Researchers at Ontinue analyzed a Linux-based malware framework called VoidLink that can persist across enterprise and multi-cloud environments, including AWS, Azure, Google Cloud, Alibaba, and Tencent. It steals credentials, fingerprints systems, escapes containers, and hides at the kernel level, while using encrypted traffic that mimics normal web activity. Analysts say the code shows clear signs of AI-assisted development, with leftover debug logs and structured phase labels, suggesting it was generated by an LLM with limited human review. 

(Infosecurity Magazine)

New zero-click flaw in Claude Desktop Extensions

LayerX researchers found a zero-click vulnerability in Claude Desktop Extensions that could let attackers execute code on a victim’s system using a malicious Google Calendar event, affecting more than 10,000 users and earning a CVSS 10.0 rating.

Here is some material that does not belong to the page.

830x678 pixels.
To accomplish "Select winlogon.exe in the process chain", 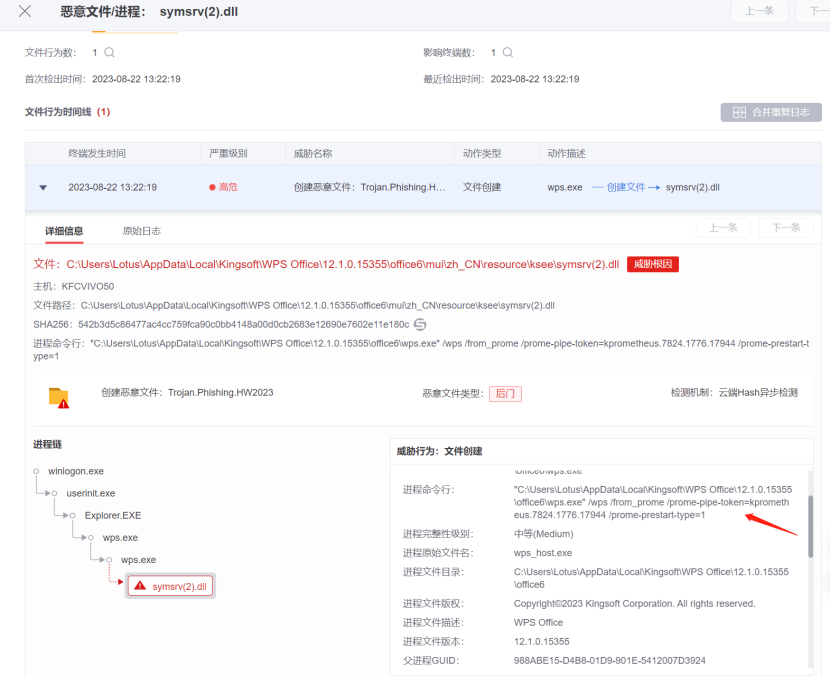I will pyautogui.click(x=76, y=471).
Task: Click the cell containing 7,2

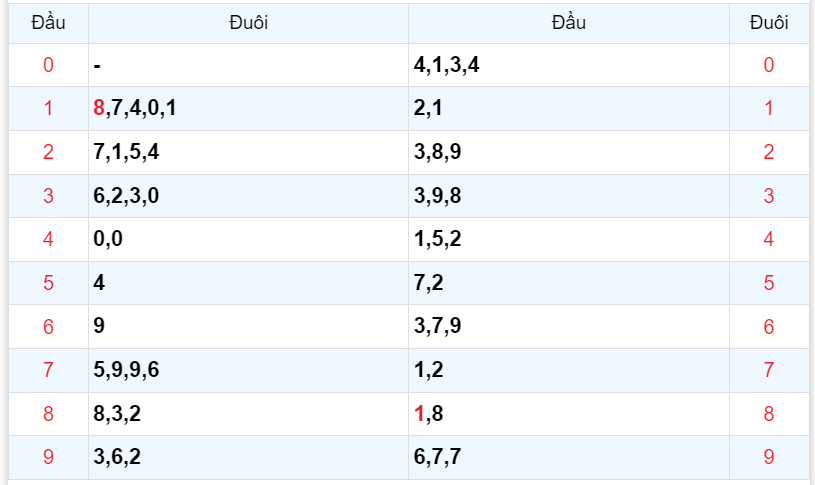Action: tap(429, 283)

The flaw stems from how the extensions chain tools together with full system privileges and no sandboxing, letting low-risk inputs trigger high-risk actions. LayerX says Anthropic declined to fix it based on the fact that the issue falls outside its threat model, because users choose which extensions and permissions to enable. 

(Infosecurity Magazine)

China rehearsing cyberattacks on critical infrastructure

Leaked technical documents reviewed by Recorded Future show China using a secret cyber-range platform called “Expedition Cloud” to rehearse attacks on the critical infrastructure of nearby countries. The system replicates real-world power, transport, and smart-home networks, letting reconnaissance and attack teams practice operations and analyze results in detail, potentially with AI-assisted automation. The platform suggests state sponsorship and potential evidence of China preparing offensive cyber campaigns despite official denials. 

(The Record)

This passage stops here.